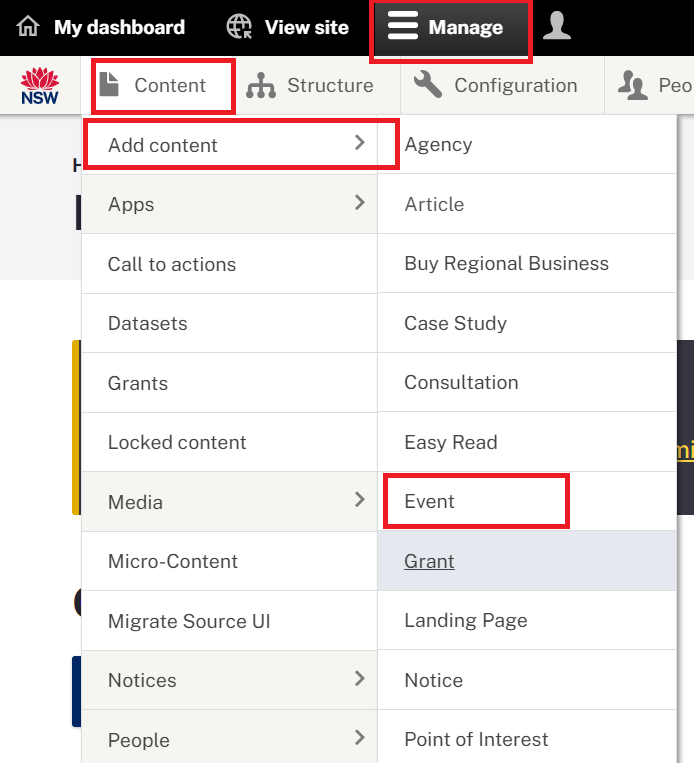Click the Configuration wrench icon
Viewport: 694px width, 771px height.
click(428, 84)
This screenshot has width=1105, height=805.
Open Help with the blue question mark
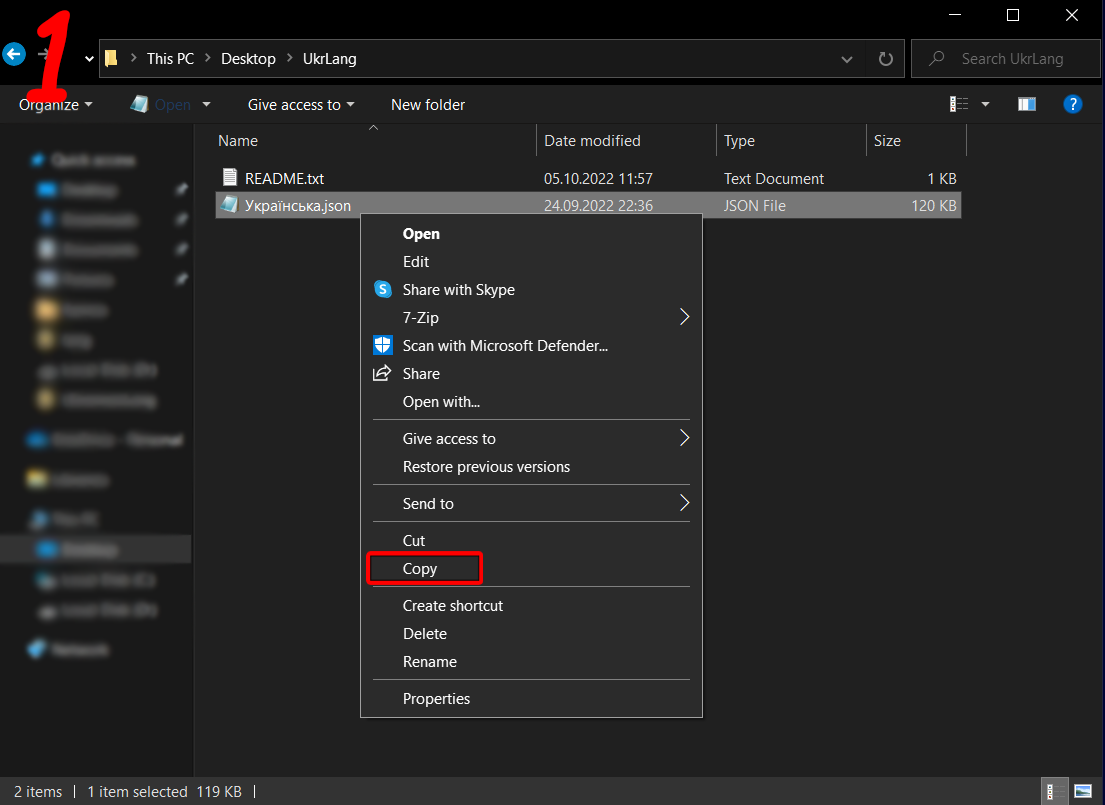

######

__Problem to work on__
Render the records, from the line with "This screenshot has width=1105, height=805." up to and including the last line of the records, as a Markdown table with the columns Row and Line. Give one row per line, skip blank lines, and leave the pictures out.

__Answer below__
| Row | Line |
|---|---|
| 1 | This screenshot has width=1105, height=805. |
| 2 | Open Help with the blue question mark |